顧離顏搖頭:“煞不是力量,是禍害!它們會害人的!”
安平王笑了:“我知道。但它們害的是別人,不是我們。放出去,咬的是天界的人,咬的是其他界的人。等他們都死了,魔界就是最強的。”
顧離顏看著他,像看一個陌生人。
這不是她認識的叔叔。
她認識的叔叔,會給她買糖吃,會偷偷幫她瞞著闖禍的事,會摸著她的頭說“小離顏最乖了”。
那個叔叔去哪兒了?
蕭寂開口:“那些村子的事,是你幹的?”
安平王點頭:“是啊,試試煞的威力。效果不錯。”
顧離顏握緊拳頭。
蕭寂問:“你什麽時候開始養這些的?”
安平王想了想:“大概三百年前吧。”
顧離顏腦子裏轟的一聲。
三百年前。
那場大火。
她看向安平王,聲音發顫:“那場大火,是你放的?”
安平王沉默了一會兒,然後笑了。
“離顏,你比你爹聰明。”
顧離顏感覺全身的血都涼了。
安平王說:“那場大火,燒死了那麽多人,正好用來養煞。

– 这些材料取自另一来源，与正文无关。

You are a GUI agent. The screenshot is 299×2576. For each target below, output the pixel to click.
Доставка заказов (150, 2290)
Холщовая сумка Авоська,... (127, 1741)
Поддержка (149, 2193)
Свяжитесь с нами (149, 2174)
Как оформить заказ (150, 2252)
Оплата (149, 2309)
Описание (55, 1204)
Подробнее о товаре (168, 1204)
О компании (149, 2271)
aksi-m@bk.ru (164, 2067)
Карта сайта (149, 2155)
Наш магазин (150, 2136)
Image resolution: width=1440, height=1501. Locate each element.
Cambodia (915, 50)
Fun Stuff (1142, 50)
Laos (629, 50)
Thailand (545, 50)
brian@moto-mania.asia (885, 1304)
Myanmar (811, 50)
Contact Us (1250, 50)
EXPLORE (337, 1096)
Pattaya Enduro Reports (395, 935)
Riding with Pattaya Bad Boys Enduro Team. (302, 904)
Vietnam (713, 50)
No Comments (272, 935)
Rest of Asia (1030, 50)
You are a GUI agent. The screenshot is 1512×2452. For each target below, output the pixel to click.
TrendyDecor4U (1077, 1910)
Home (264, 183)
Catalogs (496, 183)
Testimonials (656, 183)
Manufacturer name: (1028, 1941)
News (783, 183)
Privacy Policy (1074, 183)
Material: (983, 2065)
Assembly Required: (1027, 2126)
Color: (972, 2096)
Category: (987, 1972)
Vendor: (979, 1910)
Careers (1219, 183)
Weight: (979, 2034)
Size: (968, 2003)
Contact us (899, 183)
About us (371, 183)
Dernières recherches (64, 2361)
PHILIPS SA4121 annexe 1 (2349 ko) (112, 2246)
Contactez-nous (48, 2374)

死人的怨氣,是最好的飼料。”
顧離顏眼淚流下來。
她想起那場大火,她聽人說起過,燒了三天三夜,死了幾千人。
那些人裏有她的族人,有她認識的人,有喊她“公主”的普通人。
都是因為她叔叔。
安平王看著她哭,歎了口氣:“離顏,你別怪叔叔。叔叔做的這一切,都是為了魔界。”
顧離顏抬頭看他,眼睛通紅:“為了魔界?你害死那麽多人,是為了魔界?”
安平王點頭:“犧牲一部分人,讓更多人活下去,這有什麽不對?”
顧離顏搖頭:“不對,什麽都不對。”
安平王看著她,眼神變得複雜。
“離顏,你太像你爹了。”他說,“心太軟,做不了大事。”
他抬手一揮,籠子裏的煞突然躁動起來,開始撞擊欄杆。
蕭寂拉著顧離顏往後退。
安平王說:“既然你們發現了,那就別走了。正好,我的煞好久沒吃過活人了。”
顧離顏擦了把眼淚,盯著安平王:“叔叔,你以為我們會乖乖等死?”
安平王笑了:“不然呢?你們兩個人,打得過我這一屋子的煞?”
蕭寂沒說話,隻是把顧離顏往身後又拉了拉。
他的手伸進懷裏,摸到澹台清和給的那塊玉佩。
玉佩在發燙。
安平王抬手一揮,最大的那個籠子門打開了。
黑色的煞從裏麵湧出來,像潮水一樣,發出刺耳的嘶嘶聲。
它們沒有固定的形狀,隻是一團團蠕動的黑霧,但所過之處,地麵的石板開始腐蝕。
蕭寂拉著顧離顏往後退,退到牆根。
顧離顏盯著那些煞,心跳得飛快。
她從小在魔界長大,聽過太多關於煞的傳說,這東西吃人,吃完人的魂魄,連屍體都不剩。
安平王站在樓梯口,笑眯眯地看著他們:“離顏,別怪叔叔。”
顧離顏咬牙:“我怪我自己,居然現在才看清你。”
話音剛落,那些煞突然加速,朝他們撲過來。